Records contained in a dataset

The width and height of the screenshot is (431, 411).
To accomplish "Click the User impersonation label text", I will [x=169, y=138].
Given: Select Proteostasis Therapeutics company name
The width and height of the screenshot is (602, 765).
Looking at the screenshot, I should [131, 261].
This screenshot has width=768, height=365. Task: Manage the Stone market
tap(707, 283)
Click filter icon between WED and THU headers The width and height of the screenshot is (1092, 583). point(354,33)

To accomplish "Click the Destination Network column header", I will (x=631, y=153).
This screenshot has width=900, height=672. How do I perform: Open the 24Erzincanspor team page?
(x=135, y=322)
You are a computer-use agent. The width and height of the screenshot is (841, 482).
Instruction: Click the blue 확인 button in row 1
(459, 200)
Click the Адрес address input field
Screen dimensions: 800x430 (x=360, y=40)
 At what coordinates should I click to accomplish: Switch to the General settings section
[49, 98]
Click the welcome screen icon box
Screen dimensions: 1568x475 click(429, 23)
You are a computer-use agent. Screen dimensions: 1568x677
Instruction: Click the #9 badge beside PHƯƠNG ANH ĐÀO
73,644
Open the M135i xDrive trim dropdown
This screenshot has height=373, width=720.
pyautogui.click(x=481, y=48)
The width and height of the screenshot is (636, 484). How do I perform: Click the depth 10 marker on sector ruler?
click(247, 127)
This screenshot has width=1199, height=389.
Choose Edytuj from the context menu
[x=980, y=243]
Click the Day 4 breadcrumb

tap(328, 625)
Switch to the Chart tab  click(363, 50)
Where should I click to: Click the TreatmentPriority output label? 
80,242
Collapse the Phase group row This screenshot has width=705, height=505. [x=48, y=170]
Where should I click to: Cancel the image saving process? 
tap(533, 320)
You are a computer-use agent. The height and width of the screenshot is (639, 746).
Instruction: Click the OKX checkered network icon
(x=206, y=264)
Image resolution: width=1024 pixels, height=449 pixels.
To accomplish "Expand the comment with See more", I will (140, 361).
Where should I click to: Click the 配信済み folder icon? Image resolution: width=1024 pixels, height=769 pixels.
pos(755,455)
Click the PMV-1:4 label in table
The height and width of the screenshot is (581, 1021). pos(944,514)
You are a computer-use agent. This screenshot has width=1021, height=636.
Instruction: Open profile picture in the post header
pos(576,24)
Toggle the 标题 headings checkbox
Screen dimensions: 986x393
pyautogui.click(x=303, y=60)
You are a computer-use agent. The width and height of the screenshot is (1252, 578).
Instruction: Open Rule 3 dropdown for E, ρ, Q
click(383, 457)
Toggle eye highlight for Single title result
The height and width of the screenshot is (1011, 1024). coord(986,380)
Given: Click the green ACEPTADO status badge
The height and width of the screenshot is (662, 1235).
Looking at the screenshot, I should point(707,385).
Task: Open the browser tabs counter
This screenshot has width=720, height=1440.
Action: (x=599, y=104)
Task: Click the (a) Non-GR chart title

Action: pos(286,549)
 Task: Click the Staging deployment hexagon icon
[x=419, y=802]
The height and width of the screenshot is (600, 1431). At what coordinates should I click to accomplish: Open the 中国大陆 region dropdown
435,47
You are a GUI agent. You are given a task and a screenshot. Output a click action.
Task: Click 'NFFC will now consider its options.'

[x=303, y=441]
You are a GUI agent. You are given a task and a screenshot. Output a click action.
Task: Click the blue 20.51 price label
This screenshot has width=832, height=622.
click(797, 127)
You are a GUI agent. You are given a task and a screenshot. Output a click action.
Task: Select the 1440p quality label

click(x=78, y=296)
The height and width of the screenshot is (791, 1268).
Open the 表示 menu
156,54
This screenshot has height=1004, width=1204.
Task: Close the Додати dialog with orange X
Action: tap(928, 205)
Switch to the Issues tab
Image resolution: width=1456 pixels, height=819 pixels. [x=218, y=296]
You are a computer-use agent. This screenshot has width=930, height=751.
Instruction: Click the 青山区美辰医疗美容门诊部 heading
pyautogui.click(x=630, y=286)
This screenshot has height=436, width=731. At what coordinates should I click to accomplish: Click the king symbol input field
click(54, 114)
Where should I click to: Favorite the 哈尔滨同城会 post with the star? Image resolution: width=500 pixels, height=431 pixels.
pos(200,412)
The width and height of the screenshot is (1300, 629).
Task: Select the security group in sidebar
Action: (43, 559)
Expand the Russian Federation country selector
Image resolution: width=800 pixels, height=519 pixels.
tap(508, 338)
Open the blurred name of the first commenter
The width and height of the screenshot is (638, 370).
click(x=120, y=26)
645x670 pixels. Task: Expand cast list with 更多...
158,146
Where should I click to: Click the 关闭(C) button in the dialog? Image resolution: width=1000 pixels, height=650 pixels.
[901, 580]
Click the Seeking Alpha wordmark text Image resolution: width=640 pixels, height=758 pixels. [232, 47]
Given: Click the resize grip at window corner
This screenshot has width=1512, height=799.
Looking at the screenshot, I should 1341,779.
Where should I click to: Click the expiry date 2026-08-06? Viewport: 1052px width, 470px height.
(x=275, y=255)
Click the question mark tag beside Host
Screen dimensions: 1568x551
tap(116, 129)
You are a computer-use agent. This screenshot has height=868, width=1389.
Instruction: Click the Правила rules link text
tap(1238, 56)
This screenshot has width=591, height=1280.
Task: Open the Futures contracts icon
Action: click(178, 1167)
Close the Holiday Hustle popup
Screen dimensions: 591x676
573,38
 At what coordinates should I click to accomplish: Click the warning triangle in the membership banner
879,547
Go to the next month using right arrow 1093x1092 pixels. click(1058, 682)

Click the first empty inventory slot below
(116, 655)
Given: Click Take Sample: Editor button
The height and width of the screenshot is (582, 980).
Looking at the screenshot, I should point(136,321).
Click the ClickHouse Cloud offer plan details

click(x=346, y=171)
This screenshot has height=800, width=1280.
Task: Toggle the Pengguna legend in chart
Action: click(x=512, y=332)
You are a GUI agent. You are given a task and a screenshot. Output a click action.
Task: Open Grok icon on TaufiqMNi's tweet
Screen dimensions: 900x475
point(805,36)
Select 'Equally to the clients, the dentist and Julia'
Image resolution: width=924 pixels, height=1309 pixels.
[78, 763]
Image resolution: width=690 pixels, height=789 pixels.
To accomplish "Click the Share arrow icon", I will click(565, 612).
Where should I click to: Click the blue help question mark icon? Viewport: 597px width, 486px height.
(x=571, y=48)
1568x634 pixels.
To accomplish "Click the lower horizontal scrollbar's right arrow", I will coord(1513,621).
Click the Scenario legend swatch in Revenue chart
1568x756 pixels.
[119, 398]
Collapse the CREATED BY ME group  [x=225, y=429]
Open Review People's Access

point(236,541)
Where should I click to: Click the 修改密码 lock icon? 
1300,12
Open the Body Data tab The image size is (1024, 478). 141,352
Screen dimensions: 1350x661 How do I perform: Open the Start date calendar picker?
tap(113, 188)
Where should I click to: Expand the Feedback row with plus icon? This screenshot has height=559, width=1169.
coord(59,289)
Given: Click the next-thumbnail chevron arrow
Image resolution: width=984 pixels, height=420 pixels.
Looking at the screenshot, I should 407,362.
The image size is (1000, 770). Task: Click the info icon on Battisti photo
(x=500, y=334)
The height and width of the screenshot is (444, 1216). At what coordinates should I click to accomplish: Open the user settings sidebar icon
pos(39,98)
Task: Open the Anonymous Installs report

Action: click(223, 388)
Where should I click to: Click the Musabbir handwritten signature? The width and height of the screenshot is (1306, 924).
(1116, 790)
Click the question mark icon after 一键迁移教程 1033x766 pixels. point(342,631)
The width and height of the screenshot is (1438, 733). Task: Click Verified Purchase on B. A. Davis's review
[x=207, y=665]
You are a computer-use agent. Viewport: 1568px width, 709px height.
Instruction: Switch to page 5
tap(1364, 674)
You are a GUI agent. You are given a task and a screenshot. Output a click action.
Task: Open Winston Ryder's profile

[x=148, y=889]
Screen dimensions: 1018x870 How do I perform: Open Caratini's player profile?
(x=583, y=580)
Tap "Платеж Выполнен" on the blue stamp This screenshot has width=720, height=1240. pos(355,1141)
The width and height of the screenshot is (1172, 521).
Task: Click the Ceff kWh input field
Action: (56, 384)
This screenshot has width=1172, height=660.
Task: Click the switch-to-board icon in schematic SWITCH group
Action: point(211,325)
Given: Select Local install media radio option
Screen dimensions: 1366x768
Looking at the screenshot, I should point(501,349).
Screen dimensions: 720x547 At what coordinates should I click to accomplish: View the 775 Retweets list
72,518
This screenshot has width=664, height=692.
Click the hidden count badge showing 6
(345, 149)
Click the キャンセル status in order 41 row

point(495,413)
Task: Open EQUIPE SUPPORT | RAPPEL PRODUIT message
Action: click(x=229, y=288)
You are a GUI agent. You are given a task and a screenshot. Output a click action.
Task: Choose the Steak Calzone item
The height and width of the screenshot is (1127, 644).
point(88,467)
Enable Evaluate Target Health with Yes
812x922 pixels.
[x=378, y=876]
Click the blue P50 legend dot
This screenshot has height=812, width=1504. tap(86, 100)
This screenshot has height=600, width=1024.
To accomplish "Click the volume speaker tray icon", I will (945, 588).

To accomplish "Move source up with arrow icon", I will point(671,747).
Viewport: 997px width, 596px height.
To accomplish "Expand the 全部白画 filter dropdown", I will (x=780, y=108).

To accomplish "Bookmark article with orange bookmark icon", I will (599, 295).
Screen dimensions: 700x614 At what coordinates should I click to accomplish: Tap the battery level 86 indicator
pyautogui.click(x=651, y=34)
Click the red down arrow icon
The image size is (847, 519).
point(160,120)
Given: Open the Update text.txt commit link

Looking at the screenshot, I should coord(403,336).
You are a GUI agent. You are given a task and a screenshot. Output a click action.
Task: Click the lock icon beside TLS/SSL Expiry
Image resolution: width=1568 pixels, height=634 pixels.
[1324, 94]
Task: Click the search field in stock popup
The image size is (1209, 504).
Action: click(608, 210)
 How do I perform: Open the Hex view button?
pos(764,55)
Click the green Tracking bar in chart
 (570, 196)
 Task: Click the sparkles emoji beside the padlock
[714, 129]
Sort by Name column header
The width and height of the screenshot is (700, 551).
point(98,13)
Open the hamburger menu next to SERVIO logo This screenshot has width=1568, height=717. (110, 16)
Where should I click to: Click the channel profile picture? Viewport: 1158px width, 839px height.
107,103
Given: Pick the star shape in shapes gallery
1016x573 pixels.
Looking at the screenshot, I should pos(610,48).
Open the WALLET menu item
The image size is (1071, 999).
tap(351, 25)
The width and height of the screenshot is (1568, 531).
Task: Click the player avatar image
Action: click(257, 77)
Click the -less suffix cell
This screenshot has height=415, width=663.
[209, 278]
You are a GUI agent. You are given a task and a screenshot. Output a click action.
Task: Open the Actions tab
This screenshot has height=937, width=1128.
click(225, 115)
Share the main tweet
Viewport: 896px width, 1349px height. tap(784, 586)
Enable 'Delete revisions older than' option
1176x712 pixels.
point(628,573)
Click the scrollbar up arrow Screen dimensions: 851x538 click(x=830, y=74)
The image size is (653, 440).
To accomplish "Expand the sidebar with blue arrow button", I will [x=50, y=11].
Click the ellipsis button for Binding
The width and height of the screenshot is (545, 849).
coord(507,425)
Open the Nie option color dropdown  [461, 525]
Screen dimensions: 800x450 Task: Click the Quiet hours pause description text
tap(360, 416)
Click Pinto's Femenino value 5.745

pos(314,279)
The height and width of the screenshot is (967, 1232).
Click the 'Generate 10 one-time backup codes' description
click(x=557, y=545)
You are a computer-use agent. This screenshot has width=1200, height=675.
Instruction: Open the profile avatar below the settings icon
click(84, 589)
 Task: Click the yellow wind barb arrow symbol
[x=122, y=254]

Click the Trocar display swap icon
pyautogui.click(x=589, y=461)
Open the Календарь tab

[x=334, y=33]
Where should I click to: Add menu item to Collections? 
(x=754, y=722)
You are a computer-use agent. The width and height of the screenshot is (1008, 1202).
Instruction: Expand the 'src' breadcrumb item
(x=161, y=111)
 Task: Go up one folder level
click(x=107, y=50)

What to do:
Beginning with the line that holds "Open the Календарь tab", please return every line through the end of the data, exactly as written.

Expected answer:
Open the Календарь tab

[x=334, y=33]
Where should I click to: Add menu item to Collections? 
(x=754, y=722)
You are a computer-use agent. The width and height of the screenshot is (1008, 1202).
Instruction: Expand the 'src' breadcrumb item
(x=161, y=111)
 Task: Go up one folder level
click(x=107, y=50)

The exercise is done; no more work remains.